Ectopic Expression of Hawthorn SND1 Gene in Tobacco

Secondary cell walls are largely composed of three main polymers: cellulose, hemicellulose, and lignin. These polymers are normally required to enable vascular plants not only to build strong xylem conduits for the transport of water and minerals but also to attain strong mechanical support for the plant body (Raven et al., 1999). The formation of the secondary cell wall is mainly regulated at the transcriptional level, and most of what is known about the regulation comes from the model herbaceous plant Arabidopsis thaliana. NAC (NAM-ATAF1, 2-CUC2) and MYB act as the key master switches that control secondary cell wall deposition (Taylor-Teeples et al., 2015).

NAC proteins are plant-specific transcription factors (TFs) and have been shown to function in plant development processes and abiotic and/or biotic stress responses. In Arabidopsis, there are two types NAC TFs acting as on-off switches that take part in regulating secondary wall formation in vascular cells and fibre cells. The first type of NAC TFs (VASCULAR- RELATED NAC-DOMAIN) VND6 and VND7 contribute to both secondary wall biosynthesis and programmed cell death of the vessels in both root and shoot tissues (Kubo et al., 2005; Yamaguchi et al., 2008). The second type of NAC TFs consists of NST3 (NAC secondary wall thickening promoting factor 3)/SND1, NST1 and NST2, which participate in thickening the secondary wall both in vascular fibre cells and secondary xylem fibre cells (Zhong and Ye, 2014). Arabidopsis NST3/SND1 is specifically expressed in vascular fibres and xylem fibres, and expressing SND1 under the control of the cauliflower mosaic virus 35S (CaMV35S) promoter can cause ectopic secondary wall deposition in non-sclerenchyma cells.
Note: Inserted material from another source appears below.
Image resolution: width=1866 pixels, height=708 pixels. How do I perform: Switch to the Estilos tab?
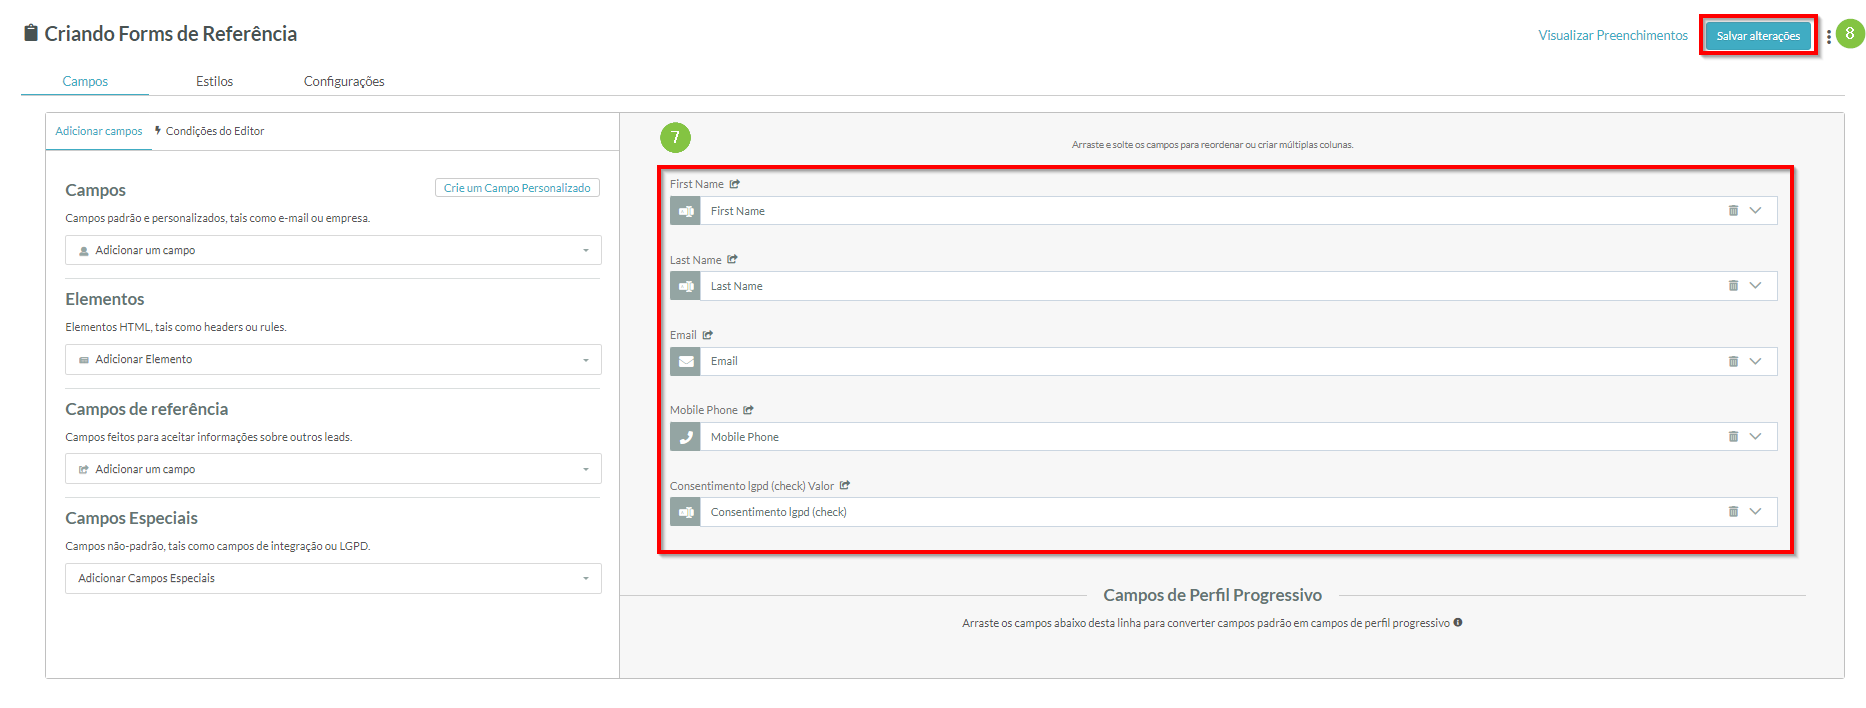[x=214, y=82]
Protein binding assays have demonstrated that SND1 can bind to a DNA section with the sequence (T/A)NN(C/T)(T/C/G)TNNNNNNNA(A/C)GN(A/C/T)(A/T), named SNBE (secondary wall NAC binding element) (Zhong et al., 2008). Among the SND1-regulated transcription factors, MYB46 and MYB83 have been shown to be direct targets (Zhong et al., 2007). In particular, MYB46 and MYB86, functioning as another level of molecular switches, redundantly turn on the entire secondary wall biosynthetic programme (Zhong and Ye, 2015).
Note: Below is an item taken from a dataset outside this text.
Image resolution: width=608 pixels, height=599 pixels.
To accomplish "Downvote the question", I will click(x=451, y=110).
From early transcriptome data of soft-endocarp and hard-endocarp hawthorns (Dai et al., 2013), we found four NAC family transcription factors that were strongly down-regulated in the fruits of soft-endocarp hawthorn compared to the fruits of hard- endocarp hawthorn. We suspected that they might participate in the biosynthesis of lignin or secondary cell walls. In this study, transgenic tobacco plants with overexpressing CpSND1 driven by the CaMV35S promoter presented growth inhibition, upward-curling leaves, which are similar to the phenotypes observed when the SND1 gene of Arabidopsis was overexpressed. Our results indicate that the SND1 function is conserved in different plants.